La situation est ainsi “extraordinairement dramatique” dans les centres de rétention administrative (CRA) français, les prisons pour sans-papiers en passe d’être expulsés, selon le secrétaire général de la Cimade Jean-Claude Mas. Cité par le site spécialisé InfoMigrants, le responsable assure même que “le nombre d’enfants enfermés est en constante évolution (en France) depuis des années mais on note une nette accélération depuis l’arrivée de Macron. Aujourd’hui, on enferme tous azimuts“.
L’histoire d’un nourrisson de trois mois, médiatisée fin février, a donné un visage à ces 305 enfants qui ont été retenus en CRA en France métropolitaine en 2017 et déjà 117 autres depuis le début de l’année 2018, selon les chiffres communiqués par la Cimade, contactée par France-Soir. Une vieille habitude (et transpartisane) puisque le pic date de 2010, lorsque Brice Hortefeux était ministre de l’Intérieur, avec 356 enfants enfermés. Et ce sans compter les autres locaux de rétention, des CRA “low-cost” sans médecin, présence associative, ni cour de promenade, ni les milliers d’autres enfants détenus outre-mer (4.285 enfants à Mayotte en 2016!).
Hasard du calendrier, ce mardi 19 le projet de loi Asile et Immigration est examiné par le Sénat après avoir été voté par l’Assemblée nationale. Rafael Flichman, de la Cimade, veut espérer que ce sera l’occasion de voir des sénateurs se saisir de ce sujet qui, parmi d’autres, fait que la France a déjà été condamnée plusieurs fois par la Commission européenne des droits de l’Homme (CEDH).
Même si des amendements sont déposés, il y a toutefois peu de chances que le gouvernement les laisse passer. Outre les députés En Marche qui ont assuré que l’interdiction de la rétention des mineurs serait “instrumentalisée par les filières de passeurs“, Emmanuel Macron a en personne affirmé que cela placerait la France “dans la situation de ne plus (pouvoir) expulser quelque famille que ce soit“.

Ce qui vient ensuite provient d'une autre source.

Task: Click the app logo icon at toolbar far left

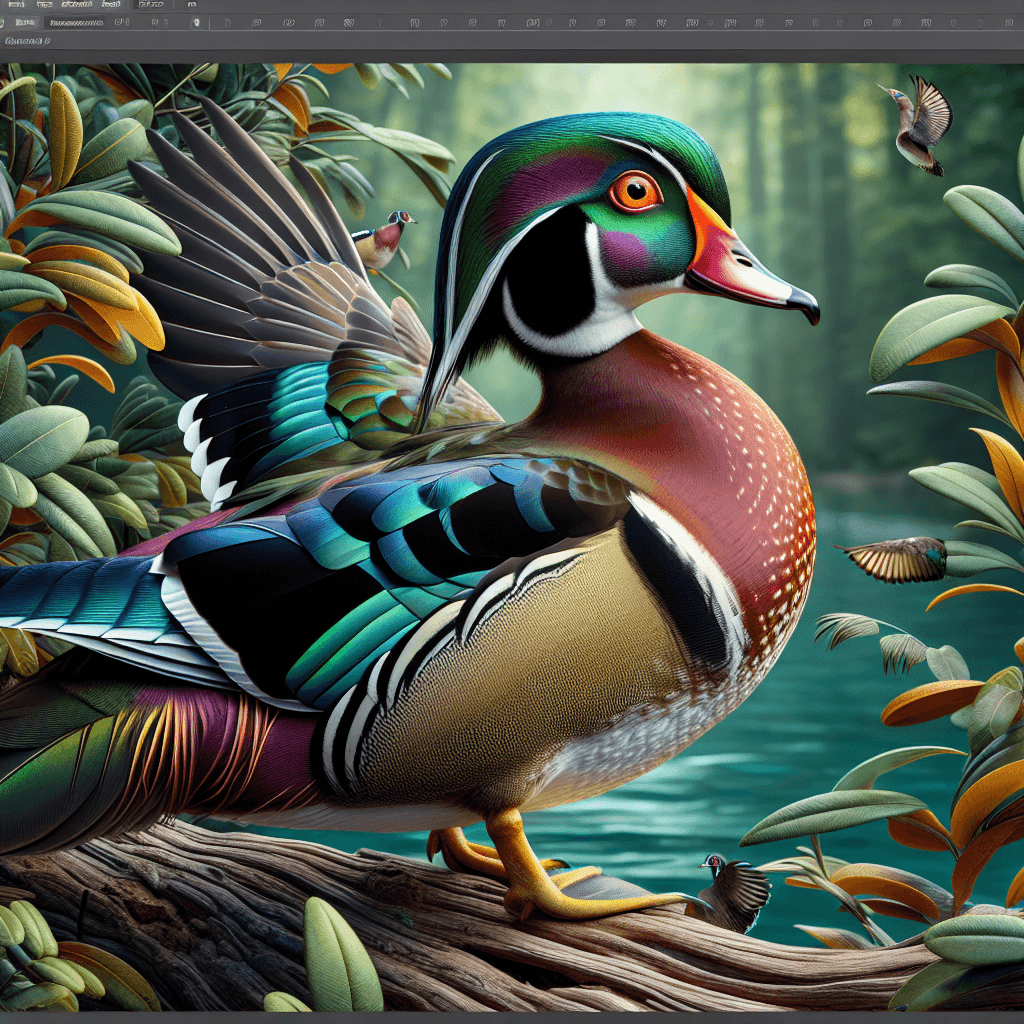Action: coord(4,23)
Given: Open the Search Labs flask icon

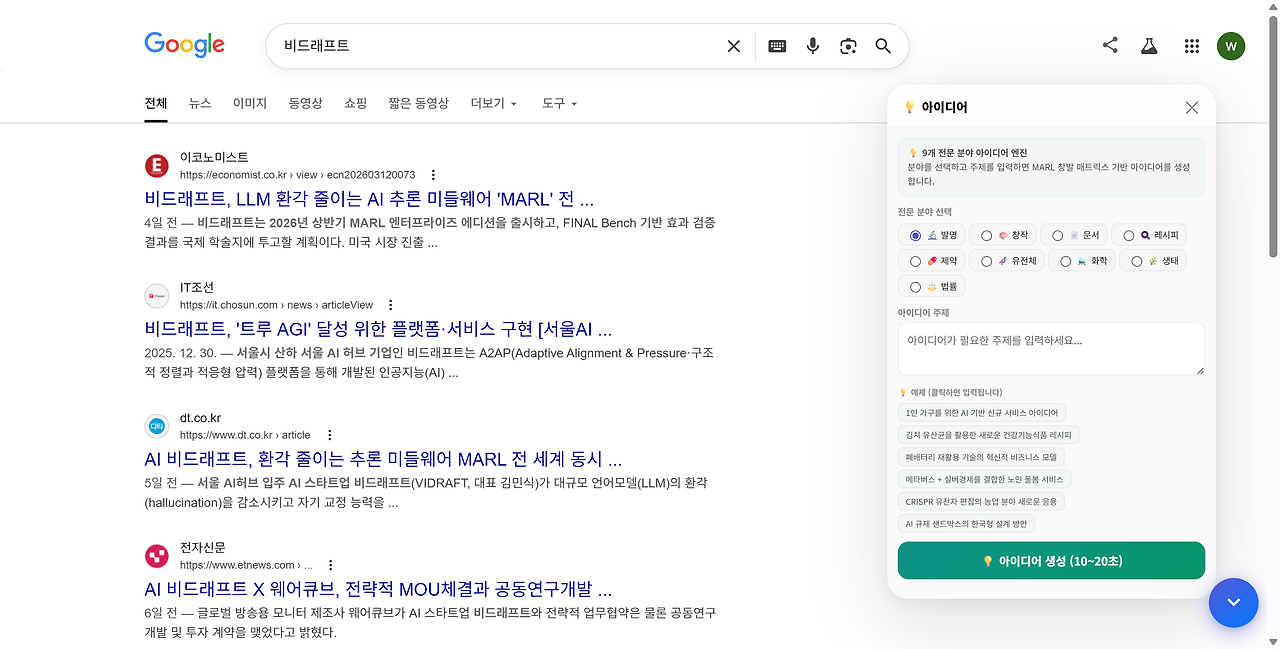Looking at the screenshot, I should (1148, 45).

A noter que la France “compte parmi les trois seuls pays européens qui recourent systématiquement à la rétention de mineurs accompagnés” selon la CEDH. C’est à se demander comment font les autres Etats membres pour gérer les flux migratoires tout en respectant le droit international et en préservant les enfants du traumatisme d’un passage derrière les barreaux.